PROBLEM DESCRIPTION.
Where the string "will" appears in a line of the data, show that line.

*** Opening of PROVIDED DATA ***

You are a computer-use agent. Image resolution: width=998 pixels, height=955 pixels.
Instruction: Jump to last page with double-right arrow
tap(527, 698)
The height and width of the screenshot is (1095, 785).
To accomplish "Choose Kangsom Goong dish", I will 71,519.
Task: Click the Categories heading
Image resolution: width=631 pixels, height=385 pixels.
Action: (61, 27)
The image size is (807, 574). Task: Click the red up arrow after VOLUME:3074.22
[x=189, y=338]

*** Close of PROVIDED DATA ***
*** Opening of PROVIDED DATA ***

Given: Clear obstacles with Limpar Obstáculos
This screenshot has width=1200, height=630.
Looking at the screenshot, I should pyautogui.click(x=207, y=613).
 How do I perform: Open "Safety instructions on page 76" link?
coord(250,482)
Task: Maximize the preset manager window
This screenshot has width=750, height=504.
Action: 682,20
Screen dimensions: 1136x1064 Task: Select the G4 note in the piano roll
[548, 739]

*** Close of PROVIDED DATA ***
*** Opening of PROVIDED DATA ***

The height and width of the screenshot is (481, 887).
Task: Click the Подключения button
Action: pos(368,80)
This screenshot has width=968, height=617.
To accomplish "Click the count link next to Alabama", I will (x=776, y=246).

*** Close of PROVIDED DATA ***

ANSWER TO THE PROBLEM.
To accomplish "Choose Kangsom Goong dish", I will 71,519.
To accomplish "Click the count link next to Alabama", I will (x=776, y=246).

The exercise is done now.